> [TEXT PASSAGE]:
Thoughts on Shen

What is Shen?

Shen is an hosted Lisp that comes with a full-featured macro system, a Prolog, an optional type system more powerful than Haskell’s, and does it all in under 5000 lines of code. It has been ported to many platforms including Java, JavaScript and Ruby.

It is the magnum opus of a lone programmer who is well-versed in theory AND practice. Even if you don’t think the language might be worth more attention outside of this talk, it might give you a few cool insights.

The essay linked under `practice` is one I feel so strongly about that I must restrain myself not to tell it over and over to every new coworker. Guy tells a bit about my personal story - only I didn’t return to academia to see what I could gain by studying more.

Why Lisp?

Most people could rephrase it as ‘these parens hurt my eyes!’. Rest assured that they matter. We Lispers understand that they’re there for a very important reason, and that reason is:

Lisp is the programmable programming language.

Btw, there are tools to alleviate most problems with parens. There’s the awesome Paredit, and the subject of M-Expressions always comes up (we only need more developers to actively work on this!)

Problems in paradise?

As told in “The bipolar Lisp programmer”, Lisp loses culturally because it’s so easy to do complicated stuff in it that no one cares to document and package nicely for “lesser” mortals.

(Ironically enough, I’m writing this while in one of my own insomniac intellectual frenzy of productivity. Especially in my country - Brazil - I find a teacher who understands the finer psychological aspects of learning and productivity a very rare sight. Perhaps we can learn from other cultures how to do university better?)

There’s a lot of historical baggage and lingo that is very off-putting for new developers (“head is car and tail is cdr? What do these even mean?”)

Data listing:
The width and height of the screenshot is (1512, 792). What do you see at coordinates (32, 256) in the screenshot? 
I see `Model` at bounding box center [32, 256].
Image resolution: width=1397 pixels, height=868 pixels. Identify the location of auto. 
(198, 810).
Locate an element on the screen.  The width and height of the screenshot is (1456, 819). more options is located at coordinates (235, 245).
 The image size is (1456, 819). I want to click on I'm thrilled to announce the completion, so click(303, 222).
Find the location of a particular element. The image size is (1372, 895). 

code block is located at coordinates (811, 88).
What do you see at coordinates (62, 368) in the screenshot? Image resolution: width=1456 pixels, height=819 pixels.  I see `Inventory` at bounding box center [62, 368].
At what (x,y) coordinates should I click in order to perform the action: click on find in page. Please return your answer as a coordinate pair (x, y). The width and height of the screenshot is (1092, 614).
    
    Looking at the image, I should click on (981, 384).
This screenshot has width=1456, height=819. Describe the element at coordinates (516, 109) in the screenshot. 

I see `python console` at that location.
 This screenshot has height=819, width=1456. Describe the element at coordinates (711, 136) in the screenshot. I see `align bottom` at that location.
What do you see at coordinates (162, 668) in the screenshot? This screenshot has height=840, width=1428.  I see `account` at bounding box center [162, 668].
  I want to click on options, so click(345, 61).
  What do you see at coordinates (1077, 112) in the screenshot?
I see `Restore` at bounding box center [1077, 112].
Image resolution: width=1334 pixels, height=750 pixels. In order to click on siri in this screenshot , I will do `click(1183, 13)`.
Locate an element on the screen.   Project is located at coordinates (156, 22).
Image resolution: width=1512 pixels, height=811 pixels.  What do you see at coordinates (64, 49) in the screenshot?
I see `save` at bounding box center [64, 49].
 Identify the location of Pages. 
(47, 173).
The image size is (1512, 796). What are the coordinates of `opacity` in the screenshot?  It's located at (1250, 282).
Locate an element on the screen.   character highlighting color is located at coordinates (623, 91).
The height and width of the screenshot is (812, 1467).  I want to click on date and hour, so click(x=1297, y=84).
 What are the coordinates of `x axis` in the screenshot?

> [WHAT IS EXPECTED]: Can you quote the Shen essay word for word, the stretch from "The essay linked" through "work on this!)"?

> [ANSWER FOR THE TASK]:
The essay linked under `practice` is one I feel so strongly about that I must restrain myself not to tell it over and over to every new coworker. Guy tells a bit about my personal story - only I didn’t return to academia to see what I could gain by studying more.

Why Lisp?

Most people could rephrase it as ‘these parens hurt my eyes!’. Rest assured that they matter. We Lispers understand that they’re there for a very important reason, and that reason is:

Lisp is the programmable programming language.

Btw, there are tools to alleviate most problems with parens. There’s the awesome Paredit, and the subject of M-Expressions always comes up (we only need more developers to actively work on this!)